The film was released on 20 April 2018 nationwide. The film mostly received positive reviews from critics who praised the direction, story and performances (especially Abro's performance). At 16th Lux Style Awards, Abro received Best Actress Critics awards.

==Plot==
An 18-years old girl (Zenith Irfan), lives in Lahore, Pakistan, with her family who becomes an overnight sensation and grabs the attention on media after she traveled on Motorcycle toward difficult and dangerous mountain areas on the Pakistan northern sides to fulfills her father's wish and became the first woman of Pakistan to travel alone to north of the country on a motorbike.

==Cast==
- Sohai Ali Abro as Zenith Irfan
- Samina Peerzada as Zenith's mother
- Ali Kazmi as Zenith's fiancée
- Sarmad Khoosat as Zenith's boss
- Shamim Hilaly as Zenith's grandmother
- Hadi bin Arshad as Sultan; Zenith's brother
- Mehar Bano
- Khalid Butt
- Daniyal Raheel
- Mandana Zaidi
- Hani Taha as Safia
- Wajahat Malik

==Production==
===Development===
After the success of Shah, director Adnan Sarwar announced in 2017, that the second film in his planned Hero trilogy would be based on the life of a motorcyclist, Zenith Irfan. Sarwar explained, "this film will be the second installment of the "Heroes Trilogy" that I have planned. Zenith's story is important because, at such a young age, she is doing things that challenge gender stereotypes which are deeply engrained in the fabric of our society. This film will be my little effort towards inspiring a future where, hopefully, the women of our country will be more empowered, truly independent and unshackled from archaic taboos that hold back their progress". Citing the inspiration of film, Adnan said, "the remarkable story of what Zenith did at such a young age caught my attention after Shah and I knew it was the right subject to turn into a film", said Adnan Sarwar. "I have scripted a fictional world around the core true story of her journey and I hope that Motorcycle Girl will help further the cause of women empowerment in Pakistan".

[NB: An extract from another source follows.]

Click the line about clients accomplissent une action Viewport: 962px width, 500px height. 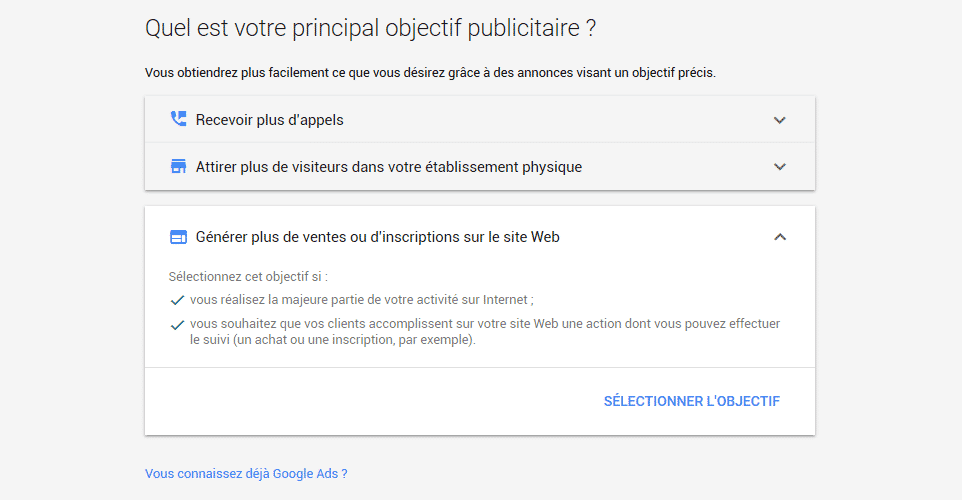[485, 332]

In an interview, Sarwar said "I think what attracted me most to this topic was the fact that at such a young age, Zenith was able to pull off such a remarkable feat. I'm a firm believer in women empowerment and gender equality and Zenith has proved that times are changing," he quipped further saying, "when I found out that the reason she made the journey was in memory of her father, I fell in love with the story completely. I have tried to treat the film with immense sensitivity and at its core; it is about a daughter's love for her father."

===Casting===
Actress Sohai Ali Abro was approached for the role, who was then working on a project that was shelved because of production issues. Describing her role Abro said, "I felt like I was being typecast a lot as this typically pretty, doll character on screen and I wanted to break out of my comfort zone and do something different. I went through a LOT of scripts before finally settling on this one", sharing on playing Zenith she said, "I could relate to Zenith's desire to fulfill her late father's ambitions. She grew up without a father and I too, have been through that so I could relate to her a lot."

Motorcycle Girl is believed to be the second film centered around women character after Hareem Farooq's, Parchi, commenting on that Abro said, "It is absolute honor to play Zenith in his film. The role of this incredible, empowered female is one that I can relate to and is close to my heart. I have always believed in the liberating the power of our women, especially considering the taboos we face in our society, and I am really happy that a lot of young girls would be able to look up to me for doing something positive and inspiring."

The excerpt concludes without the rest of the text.